I am really enjoying building a puppet. After years of working online, it’s so grounding and satisfying to work with my hands again. And while my digital work feels never-ending, creating a puppet is a finite activity; at some point it will be done. With a tangible outcome so close, I almost threw myself off balance the other night staying up late to keep working towards it.
Despite my sometimes wild life movements, my default is routine. On a practical level, I like to take as much decision-making out of my day as possible. That way, I get to focus my brain-power on the choices that will make the biggest difference in my life and work. On an emotional level, routine keeps my mental health stable so I can keep functioning as a human.
Still, inspiration hit and the justifications for pulling an all-nighter to get my puppet done started rolling in. I entertained them for a few hours even though I knew that something would inevitably go wrong and it would feel catastrophic as everything does at 3am. I went so far as to cancel my plans the next day before talking myself down from the ledge.
The feeling of inspiration would be there the next day and my head would be clearer after a full night’s sleep. What’s more, I wouldn’t completely throw off my body clock. While another 12-hour day making a puppet isn’t a balanced workday by any stretch of the imagination, it’s also not something that’s going to affect my schedule for days afterwards.
Instead of staying up late, I took a shower and read a short story. I got back into my body and discovered that I was, in fact, exhausted. I’m sure I fell asleep within moments of closing my eyes. As much as I would have liked to wake up further along in the construction process the next day, I also knew that I’d pay for those few extra hours of productivity.

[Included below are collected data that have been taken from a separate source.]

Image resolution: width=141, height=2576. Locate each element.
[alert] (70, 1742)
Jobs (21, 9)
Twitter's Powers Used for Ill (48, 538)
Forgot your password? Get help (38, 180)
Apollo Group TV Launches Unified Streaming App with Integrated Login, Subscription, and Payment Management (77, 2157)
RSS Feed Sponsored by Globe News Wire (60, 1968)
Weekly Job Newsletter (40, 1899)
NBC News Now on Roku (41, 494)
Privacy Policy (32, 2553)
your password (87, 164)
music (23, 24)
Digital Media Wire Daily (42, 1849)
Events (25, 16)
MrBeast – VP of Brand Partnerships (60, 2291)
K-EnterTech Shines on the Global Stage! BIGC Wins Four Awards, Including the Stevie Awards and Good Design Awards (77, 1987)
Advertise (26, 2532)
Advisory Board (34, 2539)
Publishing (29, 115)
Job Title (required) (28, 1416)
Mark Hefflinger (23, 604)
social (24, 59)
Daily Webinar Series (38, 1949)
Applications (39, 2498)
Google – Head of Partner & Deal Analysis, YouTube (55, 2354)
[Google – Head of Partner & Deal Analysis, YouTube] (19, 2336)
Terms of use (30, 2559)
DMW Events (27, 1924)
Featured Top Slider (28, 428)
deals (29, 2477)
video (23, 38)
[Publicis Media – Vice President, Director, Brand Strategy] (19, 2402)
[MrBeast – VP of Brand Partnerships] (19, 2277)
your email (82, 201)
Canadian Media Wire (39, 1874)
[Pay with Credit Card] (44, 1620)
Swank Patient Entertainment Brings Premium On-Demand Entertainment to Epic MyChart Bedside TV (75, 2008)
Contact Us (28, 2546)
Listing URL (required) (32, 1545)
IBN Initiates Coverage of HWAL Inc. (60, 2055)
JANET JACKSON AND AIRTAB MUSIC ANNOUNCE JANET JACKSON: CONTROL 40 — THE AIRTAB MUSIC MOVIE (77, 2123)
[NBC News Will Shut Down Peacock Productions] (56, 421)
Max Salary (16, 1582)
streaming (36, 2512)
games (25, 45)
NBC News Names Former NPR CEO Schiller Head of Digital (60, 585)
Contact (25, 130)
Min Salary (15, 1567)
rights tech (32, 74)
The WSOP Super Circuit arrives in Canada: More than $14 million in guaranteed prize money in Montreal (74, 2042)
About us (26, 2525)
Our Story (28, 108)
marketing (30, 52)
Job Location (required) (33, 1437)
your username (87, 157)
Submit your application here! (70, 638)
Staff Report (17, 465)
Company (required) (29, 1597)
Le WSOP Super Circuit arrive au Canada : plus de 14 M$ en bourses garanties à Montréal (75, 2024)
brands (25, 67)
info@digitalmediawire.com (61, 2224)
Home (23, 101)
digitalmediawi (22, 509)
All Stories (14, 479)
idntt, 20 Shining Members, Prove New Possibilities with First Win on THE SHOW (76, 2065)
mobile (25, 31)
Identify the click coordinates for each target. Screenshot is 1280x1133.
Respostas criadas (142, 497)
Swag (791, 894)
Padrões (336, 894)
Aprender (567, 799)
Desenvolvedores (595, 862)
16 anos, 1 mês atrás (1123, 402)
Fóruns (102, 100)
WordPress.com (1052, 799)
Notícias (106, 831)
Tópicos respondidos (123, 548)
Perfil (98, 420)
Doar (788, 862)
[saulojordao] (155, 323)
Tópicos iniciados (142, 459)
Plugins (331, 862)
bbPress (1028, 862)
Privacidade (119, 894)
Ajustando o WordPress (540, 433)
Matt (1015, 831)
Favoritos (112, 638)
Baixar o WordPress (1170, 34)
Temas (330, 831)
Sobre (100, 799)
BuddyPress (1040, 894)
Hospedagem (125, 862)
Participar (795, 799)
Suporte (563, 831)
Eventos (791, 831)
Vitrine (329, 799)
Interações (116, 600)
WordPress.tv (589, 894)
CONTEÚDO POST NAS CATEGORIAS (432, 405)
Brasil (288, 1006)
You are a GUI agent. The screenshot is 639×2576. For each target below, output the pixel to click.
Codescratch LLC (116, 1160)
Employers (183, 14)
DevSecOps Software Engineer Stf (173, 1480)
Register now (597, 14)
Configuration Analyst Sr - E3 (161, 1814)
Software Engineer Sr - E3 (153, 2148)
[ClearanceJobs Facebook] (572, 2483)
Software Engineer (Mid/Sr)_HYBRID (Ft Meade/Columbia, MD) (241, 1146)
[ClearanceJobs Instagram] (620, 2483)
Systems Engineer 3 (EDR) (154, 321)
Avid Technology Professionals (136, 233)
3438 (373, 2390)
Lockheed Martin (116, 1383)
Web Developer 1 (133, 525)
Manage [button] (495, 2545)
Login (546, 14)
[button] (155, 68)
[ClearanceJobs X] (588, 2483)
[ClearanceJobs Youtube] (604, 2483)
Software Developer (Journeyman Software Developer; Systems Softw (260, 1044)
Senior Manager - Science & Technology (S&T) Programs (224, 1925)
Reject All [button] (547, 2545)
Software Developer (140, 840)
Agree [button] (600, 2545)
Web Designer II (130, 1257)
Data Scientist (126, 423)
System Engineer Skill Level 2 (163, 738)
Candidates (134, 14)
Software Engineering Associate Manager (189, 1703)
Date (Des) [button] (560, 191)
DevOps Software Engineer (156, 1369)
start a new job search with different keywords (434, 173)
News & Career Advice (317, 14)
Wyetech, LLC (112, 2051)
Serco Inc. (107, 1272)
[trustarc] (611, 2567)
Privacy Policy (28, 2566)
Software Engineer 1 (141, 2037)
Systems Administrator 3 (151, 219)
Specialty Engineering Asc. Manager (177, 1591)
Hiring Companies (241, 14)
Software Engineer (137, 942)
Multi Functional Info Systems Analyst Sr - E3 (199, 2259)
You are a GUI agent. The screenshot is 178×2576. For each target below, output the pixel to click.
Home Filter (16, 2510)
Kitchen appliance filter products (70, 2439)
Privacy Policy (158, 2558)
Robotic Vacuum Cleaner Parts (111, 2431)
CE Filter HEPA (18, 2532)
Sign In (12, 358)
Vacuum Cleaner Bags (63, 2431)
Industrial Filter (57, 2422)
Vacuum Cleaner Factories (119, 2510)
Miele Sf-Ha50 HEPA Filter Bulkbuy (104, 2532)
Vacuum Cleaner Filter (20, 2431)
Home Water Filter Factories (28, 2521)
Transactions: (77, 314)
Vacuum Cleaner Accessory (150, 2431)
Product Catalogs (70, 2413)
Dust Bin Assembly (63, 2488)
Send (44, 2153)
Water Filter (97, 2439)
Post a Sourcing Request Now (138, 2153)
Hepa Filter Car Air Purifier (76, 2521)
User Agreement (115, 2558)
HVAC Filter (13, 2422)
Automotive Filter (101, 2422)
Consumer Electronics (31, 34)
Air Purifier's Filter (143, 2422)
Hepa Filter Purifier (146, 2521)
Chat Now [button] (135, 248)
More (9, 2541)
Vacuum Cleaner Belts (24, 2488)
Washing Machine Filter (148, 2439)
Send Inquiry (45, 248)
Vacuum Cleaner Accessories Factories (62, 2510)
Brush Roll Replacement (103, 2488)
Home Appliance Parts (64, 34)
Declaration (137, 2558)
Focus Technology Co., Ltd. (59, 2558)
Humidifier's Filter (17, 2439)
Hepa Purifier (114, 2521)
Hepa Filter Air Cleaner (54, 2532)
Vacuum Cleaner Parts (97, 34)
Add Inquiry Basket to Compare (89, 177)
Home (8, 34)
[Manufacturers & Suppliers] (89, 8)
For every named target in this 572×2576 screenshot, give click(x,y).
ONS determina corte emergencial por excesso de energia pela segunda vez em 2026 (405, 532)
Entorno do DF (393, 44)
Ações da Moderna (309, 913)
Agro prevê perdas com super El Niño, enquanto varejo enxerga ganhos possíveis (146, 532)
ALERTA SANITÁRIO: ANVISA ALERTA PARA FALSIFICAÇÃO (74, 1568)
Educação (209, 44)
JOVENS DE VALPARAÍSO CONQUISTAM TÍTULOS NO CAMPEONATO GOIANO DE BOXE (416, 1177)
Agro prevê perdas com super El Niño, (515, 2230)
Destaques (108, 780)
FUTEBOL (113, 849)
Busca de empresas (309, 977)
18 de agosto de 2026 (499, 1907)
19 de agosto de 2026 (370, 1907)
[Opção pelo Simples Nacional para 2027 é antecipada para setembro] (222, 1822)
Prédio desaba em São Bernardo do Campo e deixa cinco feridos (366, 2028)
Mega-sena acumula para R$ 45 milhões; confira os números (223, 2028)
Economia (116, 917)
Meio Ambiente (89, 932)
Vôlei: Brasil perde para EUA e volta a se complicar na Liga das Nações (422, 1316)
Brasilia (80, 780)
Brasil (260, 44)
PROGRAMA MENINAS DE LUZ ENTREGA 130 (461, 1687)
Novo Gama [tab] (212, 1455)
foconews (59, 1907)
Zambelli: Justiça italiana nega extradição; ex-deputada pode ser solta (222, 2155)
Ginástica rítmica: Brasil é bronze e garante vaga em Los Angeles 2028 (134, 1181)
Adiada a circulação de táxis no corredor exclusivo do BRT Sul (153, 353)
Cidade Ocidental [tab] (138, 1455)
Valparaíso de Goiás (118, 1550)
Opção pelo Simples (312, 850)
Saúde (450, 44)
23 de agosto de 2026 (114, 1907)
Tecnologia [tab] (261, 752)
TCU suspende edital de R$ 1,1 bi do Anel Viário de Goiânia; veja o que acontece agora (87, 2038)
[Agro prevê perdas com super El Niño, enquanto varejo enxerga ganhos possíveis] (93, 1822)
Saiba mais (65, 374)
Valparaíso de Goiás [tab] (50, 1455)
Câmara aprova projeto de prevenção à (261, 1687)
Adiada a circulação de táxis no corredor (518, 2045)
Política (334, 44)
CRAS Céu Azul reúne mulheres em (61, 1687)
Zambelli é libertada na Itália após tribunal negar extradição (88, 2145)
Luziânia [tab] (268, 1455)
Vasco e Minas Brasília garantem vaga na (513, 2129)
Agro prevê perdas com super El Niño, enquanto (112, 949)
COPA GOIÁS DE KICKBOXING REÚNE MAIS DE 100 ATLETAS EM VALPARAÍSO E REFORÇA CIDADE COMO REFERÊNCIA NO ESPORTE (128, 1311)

As a creative, I’m guilty of letting the feeling of being inspired spin me out to the point where I’m incapable of doing my best work. Which is why I’m working on maintaining balance in my process whenever possible. It’s not as exciting as riding the manic highs of feeling inspired but there’s no doubt that I get more work done without compromising my health and wellbeing.
So, what helps you keep your balance when inspiration hits?